At its heart Symfony does one thing: it takes an HTTP Request and produces an HTTP Response. Everything else, routing, controllers, templates, is in service of that. Understanding that flow, and where your controller sits in it, makes the framework click.

The lifecycle in brief

When a request arrives, the HttpKernel drives it through a few stages. It works out which controller matches the URL using routing, resolves the controller's arguments, calls your controller, and expects a Response back, which it then sends. Along the way it dispatches events, kernel.request, kernel.controller, kernel.response, that let you hook into the flow, but for everyday work you mostly care about one stage: your controller turning the request into a response.

A controller is Request in, Response out

A controller is any callable that returns a Response. In practice it is a method on a class extending AbstractController, which gives you a set of convenient helpers:

use Symfony\Bundle\FrameworkBundle\Controller\AbstractController;
use Symfony\Component\HttpFoundation\Response;

class ProductController extends AbstractController
{
    #[Route('/products/{id}', name: 'product_show')]
    public function show(int $id, ProductRepository $products): Response
    {
        $product = $products->find($id);

        if (!$product) {
            throw $this->createNotFoundException('No product found.');
        }

        return $this->render('product/show.html.twig', ['product' => $product]);
    }
}

Notice the ProductRepository argument. You inject services straight into the action by type-hinting them, the same autowiring as constructor injection, but per method. Anything the action needs, you ask for in its signature.

The helpers you will use

AbstractController gives you shortcuts for the common responses:

return $this->render('template.html.twig', ['key' => $value]); // HTML
return $this->json(['status' => 'ok']);                         // JSON
return $this->redirectToRoute('product_list');                 // redirect
throw $this->createNotFoundException();                         // 404
$this->addFlash('success', 'Saved.');                          // flash message
$user = $this->getUser();                                       // current user

Each ultimately returns a Response object. That is the one rule of a controller: it must return a Response, whether that is a JsonResponse, a RedirectResponse, or the HTML that render produces.

Reading the request

When you need the incoming data, type-hint the Request:

public function search(Request $request): Response
{
    $term = $request->query->get('q');        // ?q=...
    $name = $request->request->get('name');   // POST body field
    $body = $request->getContent();           // raw body, e.g. JSON
    // ...
}

query holds the query string, request holds form-posted fields, and getContent gives you the raw body for APIs.
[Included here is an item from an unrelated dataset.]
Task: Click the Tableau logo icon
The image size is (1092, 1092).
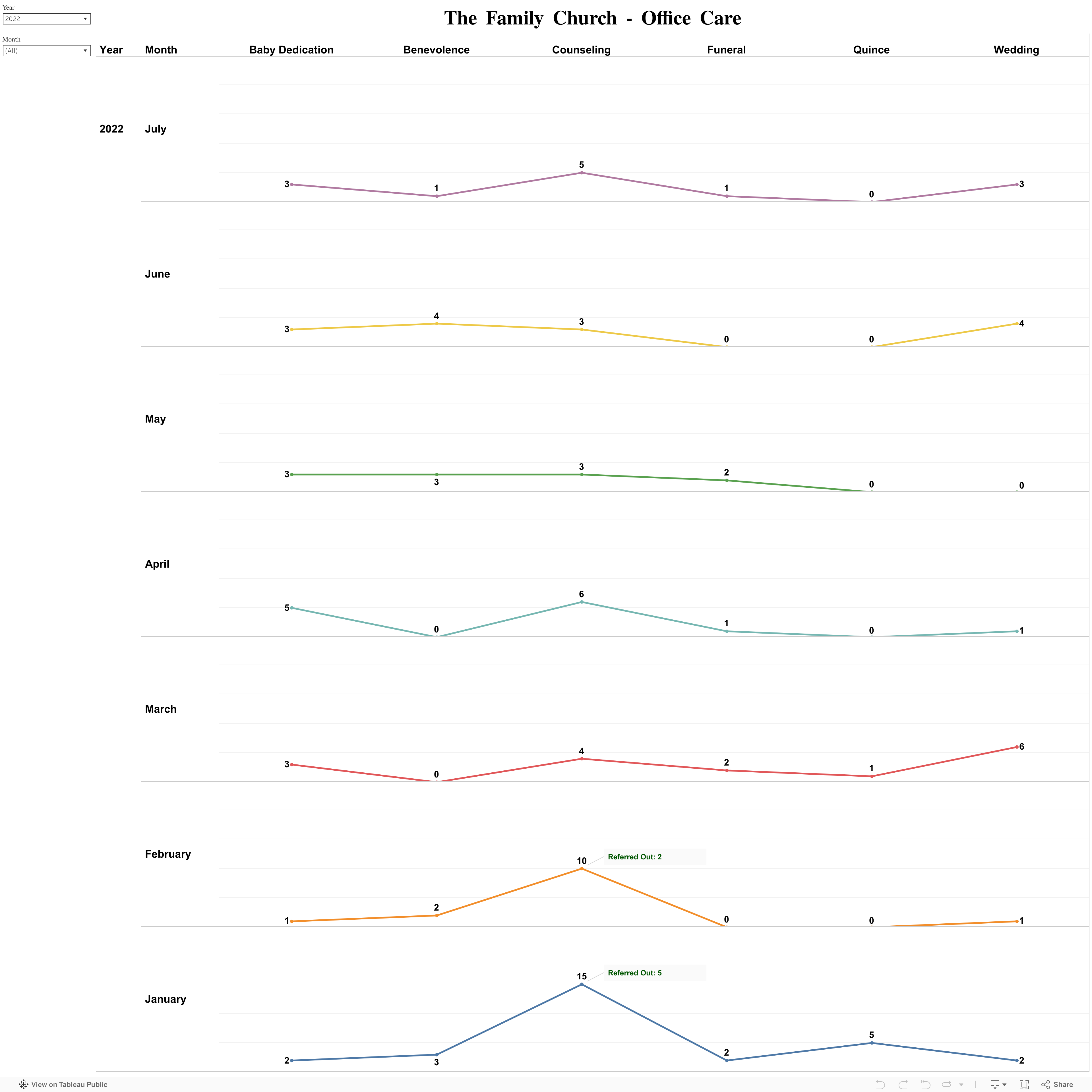Action: (23, 1084)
Fetching entities automatically

A nice shortcut: instead of taking an int $id and looking up the entity yourself, type-hint the entity directly and Symfony fetches it for you from the route parameter:

#[Route('/products/{id}', name: 'product_show')]
public function show(Product $product): Response
{
    return $this->render('product/show.html.twig', ['product' => $product]);
}

If no product matches the id, Symfony throws a 404 automatically. It is less code for the most common case.

Wrapping up

Symfony is a Request-to-Response machine, and the kernel runs that flow: route the request, resolve the controller's arguments, call it, send the Response it returns. Your controller extends AbstractController for helpers like render, json, and redirectToRoute, injects services by type-hinting them in the action, reads input from the Request, and can have entities fetched for it automatically. Keep "every action returns a Response" in mind and controllers stay simple.